An original in silico method was used to predict these particular gene clusters that are TGAs in nine hemiascomycete yeast genomes [6]. The analysis of the set of TGAs detected by this method has given information about their frequency and structure (TGA size and relative orientation of tandem genes) in yeasts [6]. In the present work, to the data provided by this method, we added those resulting from the analysis of two additional species (Pichia sorbitophila and Arxula adeninivorans), representing new branches among the hemiascomycetes, in order to have a broader view of the structural properties of TGAs in yeasts. Results confirm with more precision those previously found by Despons et al. [6], which allow us to review general features of yeast TGAs. In this work, we also determined functional characteristics of tandem gene products on the basis of Gene Ontology (GO) annotations and orthology between genes of Saccharomyces cerevisiae and other yeast species. The evolutionary aspect of TGAs is discussed from study results of a S. cerevisiae model multigene family, the DUP family. It is the second largest family of the sequenced strain S288c and consists of two subfamilies named DUP240 and DUP380 [7]. In this reference strain, several DUP240 members are organized as two tandem direct repeats: five copies on chromosome I and two copies on chromosome VII. DUP380 genes are dispersed subtelomeric paralogs in S288c, but clustered as tandem repeats in other strains. Comparative genomic sequence analyses show that high polymorphism exists between these DUP repeats at intra- and inter-species levels. Moreover, using an in vivo approach, we demonstrated that the tandem DUP240 loci are target sites for chromosomal reshaping events in S. cerevisiae.

2 Results and discussion

2.1 Frequency, physical location and structural characteristics of TGAs

The in silico method of Despons et al. [6] applied to 11 hemiascomycete complete genomes provides a unique catalog of yeast genes that constitute tandem arrays (see the Supplementary Material). The analysis of this data set reveals that genes present in TGAs represent 2% of total genes (Table 1). The average percentage of genes in TGAs is lower in yeasts than in plants or vertebrates where it varies from 9 to 21% [8,9]. This result suggests that TGAs exploded in multicellular organisms, and thus that the TGA frequency may be related to the genome compaction and/or the cell structure complexity of an organism. More investigations in comparative genomics and experimental biology are needed to address this interesting point. Genes organized in tandem arrays are twice as frequent in Debaryomyces hansenii. The greater efficiency of tandem gene duplication in this marine yeast species may be a response to environmental constraints. Another explanation is that TGA formation may be equally frequent in all yeast species, but TGA stability may be higher in D. hansenii. The species Pichia sorbitophila was isolated from a 70% sorbitol solution. It is highly resistant to salt stress [10] as well as the most closely related species to D. hansenii. But, interestingly, P. sorbitophila does not display more TGAs than other yeasts (Table 1). This observation supports the second hypothesis regarding the high number of TGAs in D. hansenii. The frequency of yeast TGAs containing pseudogenes is not negligible since it averages 10% (Table 1). This parameter is unknown in multicellular eukaryotes, but its value may be high. In fact, our method applied to the chromosome 4 of the plant Arabidopsis thaliana reveals 22% of TGAs with pseudogenes (data not shown).

Table 1

Statistics of TGAs in genomes of hemiascomycete yeasts.

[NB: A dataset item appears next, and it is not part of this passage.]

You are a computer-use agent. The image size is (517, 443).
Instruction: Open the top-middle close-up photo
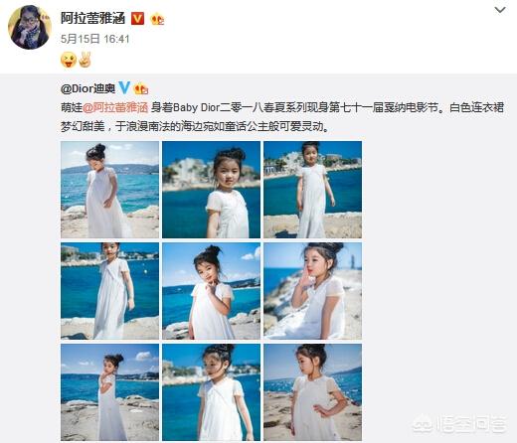coord(211,190)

Species Number of TGAs Genome size Average Total number of genes Number of genes in TGAs Percentage of genes in TGAs
Total With pseudogenea (Mb) TGA density (kb per one TGA)
S. cerevisiae 52 3 12.071 232 5859 111 1.895
C. glabrata 44 1 12.318 280 5200 114 2.192
Z. rouxii 47 8 9.765 208 4991 97 1.943
K. thermotolerans 37 6 10.393 281 5092 77 1.512
S. kluyveri 51 4 11.346 222 5311 105 1.977
K. lactis 36 2 10.689 297 5075 72 1.419
A. gossypii 31 2 8.742 282 4718 70 1.484
D. hansenii 128 19 12.152 95 6264 273 4.358
P. sorbitophila 75 1 21.460 286 11,175 153 1.369
A. adeninivorans 78 9 11.622 149 6012 169 2.811
Y. lipolytica 43 7 20.503 477 6426 80 1.245
All 11 species 622 62 141.062 227 66,123 1321 1.998

a TGAs containing at least one annotated gene and one pseudogene.

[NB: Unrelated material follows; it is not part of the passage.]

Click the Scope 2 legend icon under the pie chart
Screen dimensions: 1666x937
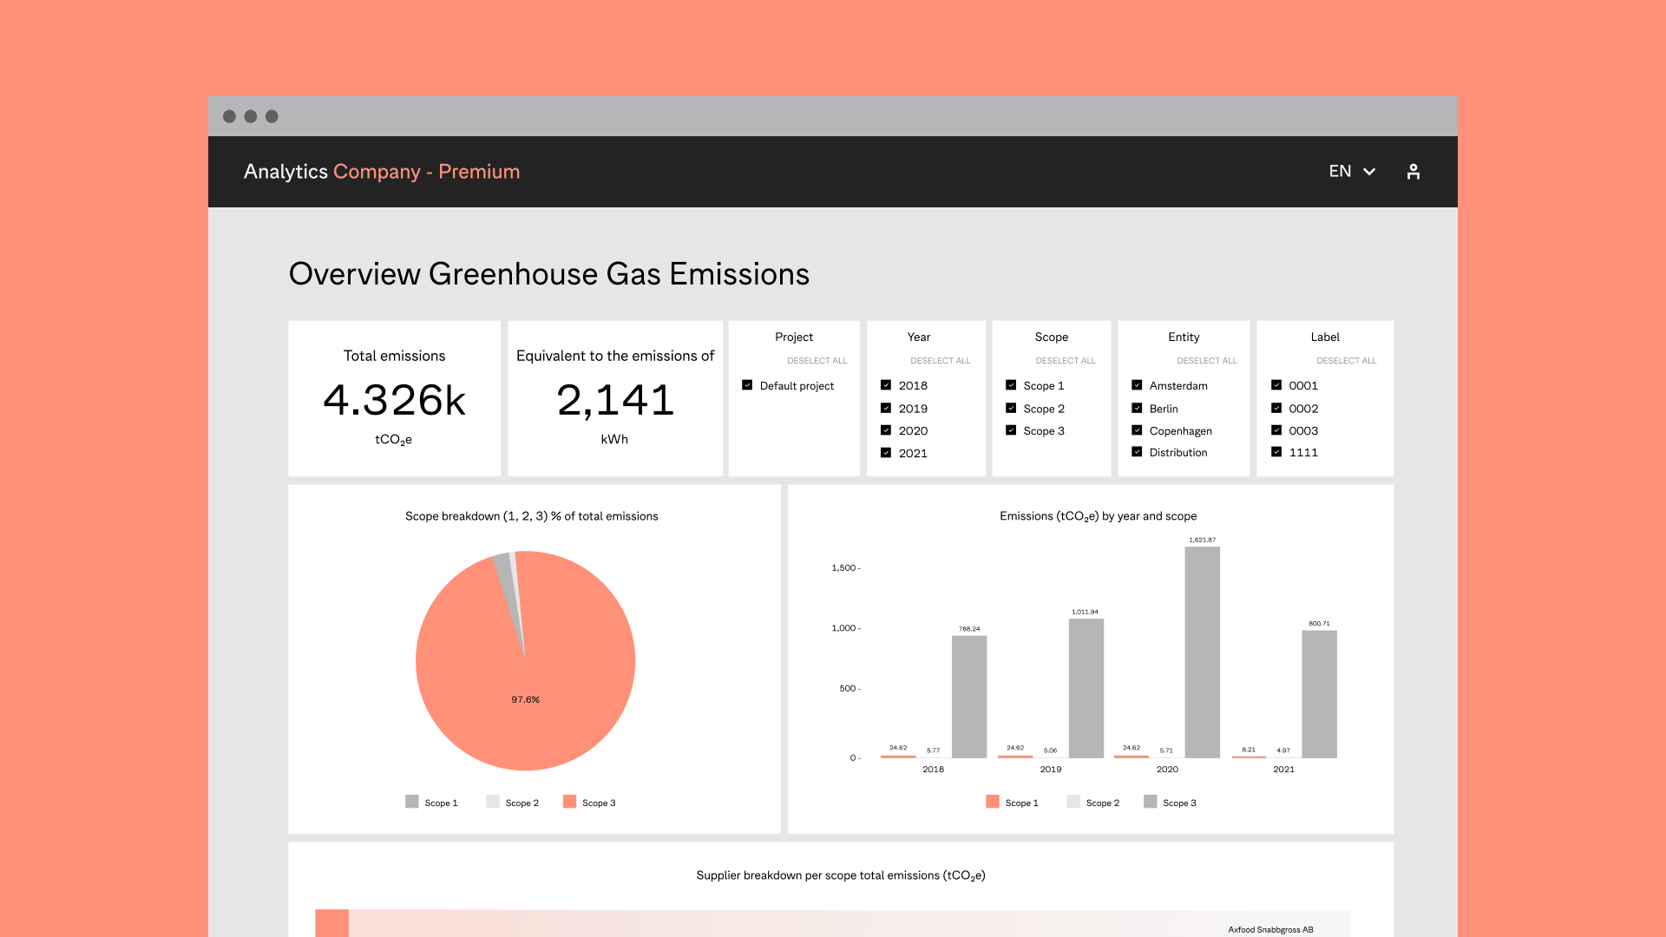coord(493,802)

The yeast TGA density is too low (on average, one TGA per 293 kb, Table 1) to see whether their distribution along the chromosomes is random or not. In human, mouse and rat, the TGA repartition is heterogeneous along chromosomes and some chromosomes appear enriched in “TGA forests” or “TGA deserts” [11]. Pericentromeric regions of human chromosomes tend to be preferred locations for TGAs. In contrast, TGA density is low in centromeric and pericentromeric areas of rice and A. thaliana chromosomes and is positively correlated with recombination rate [8].

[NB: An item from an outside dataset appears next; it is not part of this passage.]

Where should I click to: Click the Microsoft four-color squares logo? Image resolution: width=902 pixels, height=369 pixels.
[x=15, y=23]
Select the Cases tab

The TGA size is variable, although the TGA distribution decreases when the number of tandem gene copies increases (Fig. 1). Eighty-six percent of TGAs are constituted of two repeated units (2 genes and “1 gene-1 pseudogene” classes of TGAs). This value falls to 10% with three units (3 genes and “2 genes-1 pseudogene” classes). The D. hansenii genome has the largest TGA with 16 paralogous gene copies of unknown function. The maximum size of a TGA in the S. cerevisiae S288c strain is five genes plus one highly degenerated pseudogene. These genes belong to the DUP240 family and their function is not known either [7]. The relative orientation of genes in the tandem arrays is mainly direct (78% of TGAs, Fig. 1). Nineteen percent of TGAs have genes in opposite orientation and only 3% have genes in both types of orientation (mixed TGAs). We hypothesize that several tandem gene duplication mechanisms with different degrees of efficiency may be the cause of the different orientations observed (“head-to-head”, “tail-to-tail” or “head-to-tail” orientation). The structural features of yeast TGAs are found in other eukaryotic species [8,9] suggesting that their formation mechanism(s) is universal.

Fig. 1

Distributions of the size and gene orientation of TGAs. Except for P. sorbitophila and A. adeninivorans, the data are taken from the study published by Despons et al. [6]. A. The distribution of the number of genes in a TGA. The TGAs constituted of genes and pseudogenes (with pseudogenes) are distinguished from those exclusively composed of genes (without pseudogene). B. The distribution of the orientation of genes in a TGA. The direct orientation refers to TGAs in which all genes share the same orientation (sense →→ or antisense ←←). When TGAs are composed of two genes located on different DNA strands (convergent →← or divergent ←→), their orientation is named “opposite”. Mixed TGAs contain at least one gene pair in direct orientation and one gene pair in opposite orientation.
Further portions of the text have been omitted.